Extracted information -

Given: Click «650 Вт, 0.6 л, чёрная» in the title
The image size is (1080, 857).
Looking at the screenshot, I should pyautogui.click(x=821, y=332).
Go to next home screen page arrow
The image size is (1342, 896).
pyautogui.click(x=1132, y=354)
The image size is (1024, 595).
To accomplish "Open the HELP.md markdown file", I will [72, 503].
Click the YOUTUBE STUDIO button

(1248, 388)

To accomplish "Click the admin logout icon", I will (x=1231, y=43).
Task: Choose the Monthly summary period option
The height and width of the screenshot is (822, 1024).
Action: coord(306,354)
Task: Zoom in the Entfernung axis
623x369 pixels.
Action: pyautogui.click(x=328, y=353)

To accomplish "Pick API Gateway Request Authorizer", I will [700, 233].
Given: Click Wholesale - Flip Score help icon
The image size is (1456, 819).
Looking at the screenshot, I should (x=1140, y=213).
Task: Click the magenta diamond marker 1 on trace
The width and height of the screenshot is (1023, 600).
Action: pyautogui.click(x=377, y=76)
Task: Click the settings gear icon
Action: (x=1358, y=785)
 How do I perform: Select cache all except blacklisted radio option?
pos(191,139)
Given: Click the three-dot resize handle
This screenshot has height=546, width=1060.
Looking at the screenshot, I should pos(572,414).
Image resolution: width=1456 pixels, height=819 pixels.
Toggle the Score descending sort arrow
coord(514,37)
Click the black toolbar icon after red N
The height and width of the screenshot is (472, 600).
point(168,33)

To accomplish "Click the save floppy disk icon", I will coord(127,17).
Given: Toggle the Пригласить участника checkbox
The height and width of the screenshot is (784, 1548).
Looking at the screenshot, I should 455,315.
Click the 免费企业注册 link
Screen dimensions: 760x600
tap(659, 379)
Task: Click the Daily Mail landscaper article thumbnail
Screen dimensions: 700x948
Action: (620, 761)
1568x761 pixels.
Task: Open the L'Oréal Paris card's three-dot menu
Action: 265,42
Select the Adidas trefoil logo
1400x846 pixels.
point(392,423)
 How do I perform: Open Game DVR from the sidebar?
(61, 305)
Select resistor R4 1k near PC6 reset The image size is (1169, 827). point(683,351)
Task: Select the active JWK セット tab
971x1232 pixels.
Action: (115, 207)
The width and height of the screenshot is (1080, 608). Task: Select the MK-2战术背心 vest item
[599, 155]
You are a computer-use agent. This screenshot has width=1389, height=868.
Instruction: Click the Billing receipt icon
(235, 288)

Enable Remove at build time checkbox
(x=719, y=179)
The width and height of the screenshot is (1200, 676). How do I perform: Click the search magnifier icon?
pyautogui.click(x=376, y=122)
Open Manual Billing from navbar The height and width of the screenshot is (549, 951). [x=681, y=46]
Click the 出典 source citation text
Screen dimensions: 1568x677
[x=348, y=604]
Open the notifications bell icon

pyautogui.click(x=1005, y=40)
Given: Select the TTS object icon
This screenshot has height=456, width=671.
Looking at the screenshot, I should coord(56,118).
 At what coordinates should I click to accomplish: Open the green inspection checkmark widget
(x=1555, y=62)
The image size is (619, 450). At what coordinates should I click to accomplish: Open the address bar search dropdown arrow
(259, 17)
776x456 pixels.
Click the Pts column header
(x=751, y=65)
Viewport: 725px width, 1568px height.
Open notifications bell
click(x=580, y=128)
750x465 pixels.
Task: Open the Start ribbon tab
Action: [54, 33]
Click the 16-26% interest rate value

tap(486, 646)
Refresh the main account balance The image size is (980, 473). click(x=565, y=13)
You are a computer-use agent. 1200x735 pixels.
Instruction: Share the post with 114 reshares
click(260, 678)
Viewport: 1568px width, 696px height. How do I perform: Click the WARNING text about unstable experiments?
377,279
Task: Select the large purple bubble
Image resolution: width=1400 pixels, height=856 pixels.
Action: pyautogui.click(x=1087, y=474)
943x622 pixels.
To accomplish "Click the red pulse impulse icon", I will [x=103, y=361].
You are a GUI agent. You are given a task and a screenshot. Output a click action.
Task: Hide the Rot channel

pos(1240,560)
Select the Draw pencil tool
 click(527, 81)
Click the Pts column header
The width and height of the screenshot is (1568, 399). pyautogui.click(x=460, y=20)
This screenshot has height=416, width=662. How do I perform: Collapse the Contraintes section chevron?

Requirement - Recast the lines from the line containing "Viewport: 1568px width, 696px" to the line containing "will [x=103, y=361].", both included, as a JSON list of strings with one string per line and blank lines left out.

Task result -
[
  "Viewport: 1568px width, 696px height. How do I perform: Click the WARNING text about unstable experiments?",
  "377,279",
  "Task: Select the large purple bubble",
  "Image resolution: width=1400 pixels, height=856 pixels.",
  "Action: pyautogui.click(x=1087, y=474)",
  "943x622 pixels.",
  "To accomplish \"Click the red pulse impulse icon\", I will [x=103, y=361]."
]